# [What the exercise asks]
Among the entries below, the lines from the one with "Viewport: 475px width, 271px" up to and including the one with "The width and" are to be restated exactly, without pictures.

Excerpts from a dataset:

- - -

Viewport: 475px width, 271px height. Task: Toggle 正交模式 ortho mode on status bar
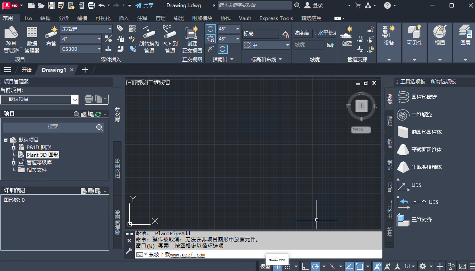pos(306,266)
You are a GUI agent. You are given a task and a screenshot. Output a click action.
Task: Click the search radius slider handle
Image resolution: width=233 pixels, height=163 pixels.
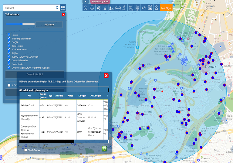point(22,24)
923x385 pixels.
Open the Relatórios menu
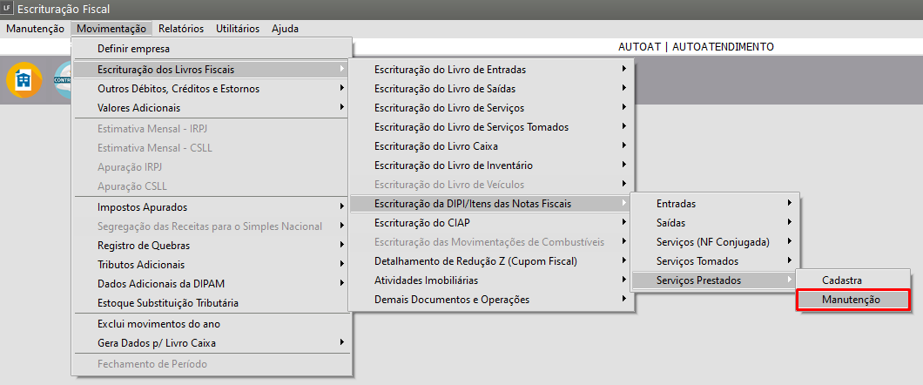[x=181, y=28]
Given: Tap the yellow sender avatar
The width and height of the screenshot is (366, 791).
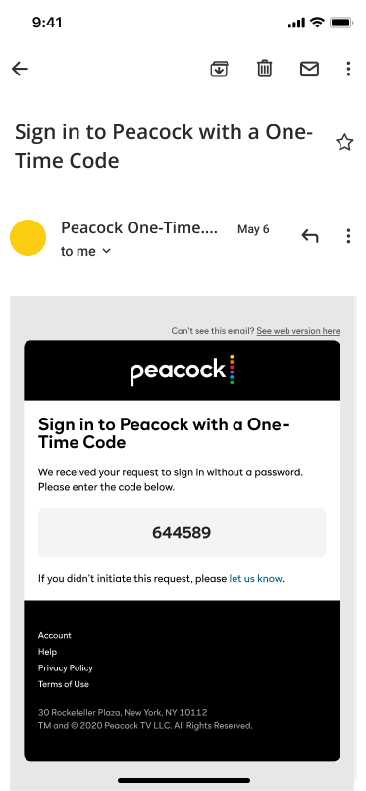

- - -

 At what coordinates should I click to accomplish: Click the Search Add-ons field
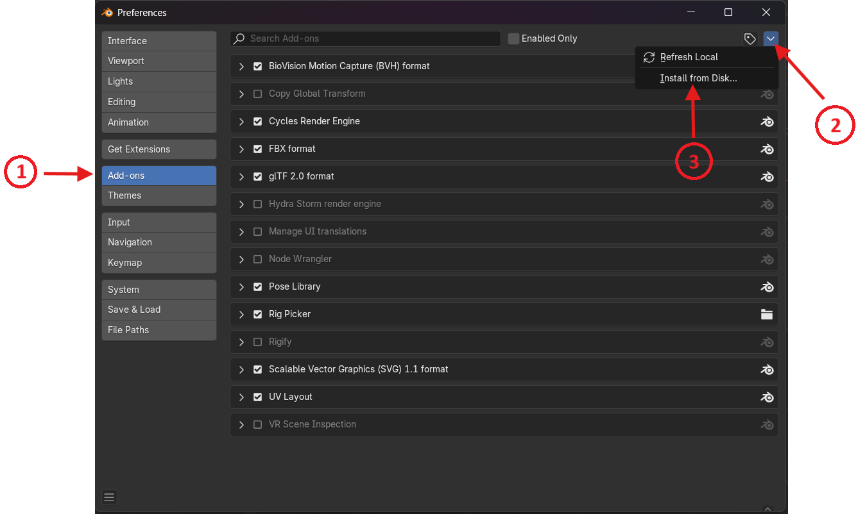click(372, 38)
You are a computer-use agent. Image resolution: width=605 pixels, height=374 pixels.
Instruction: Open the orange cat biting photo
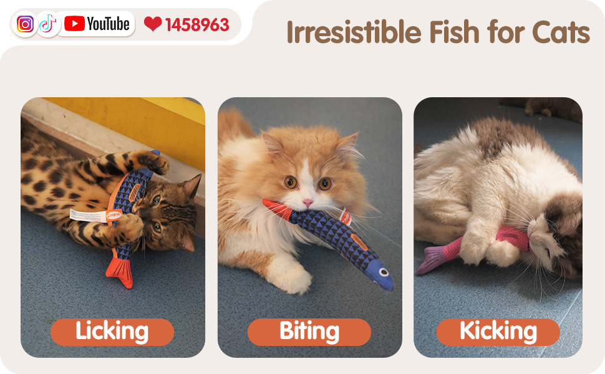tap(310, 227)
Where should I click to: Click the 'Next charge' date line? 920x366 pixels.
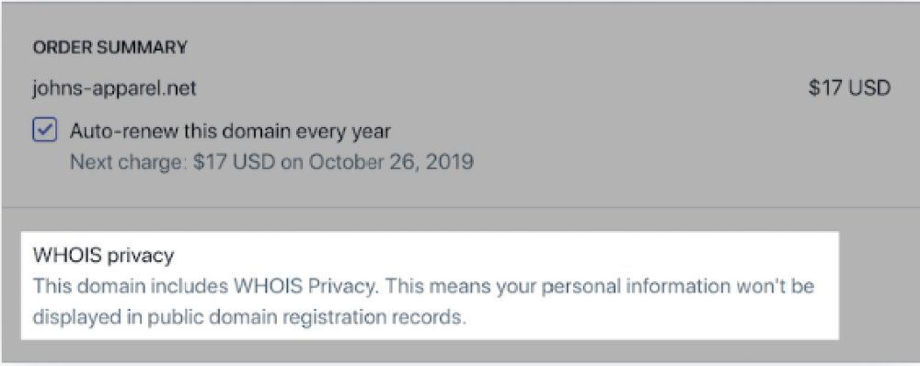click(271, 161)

- - -

# [Expected answer]
Viewport: 475px width, 271px height. Task: Toggle 正交模式 ortho mode on status bar
pos(306,266)
You are a GUI agent. You are given a task and a screenshot. Output a click action.
Task: Click the search radius slider handle
Image resolution: width=233 pixels, height=163 pixels.
point(22,24)
923x385 pixels.
Open the Relatórios menu
[x=181, y=28]
Given: Tap the yellow sender avatar
The width and height of the screenshot is (366, 791).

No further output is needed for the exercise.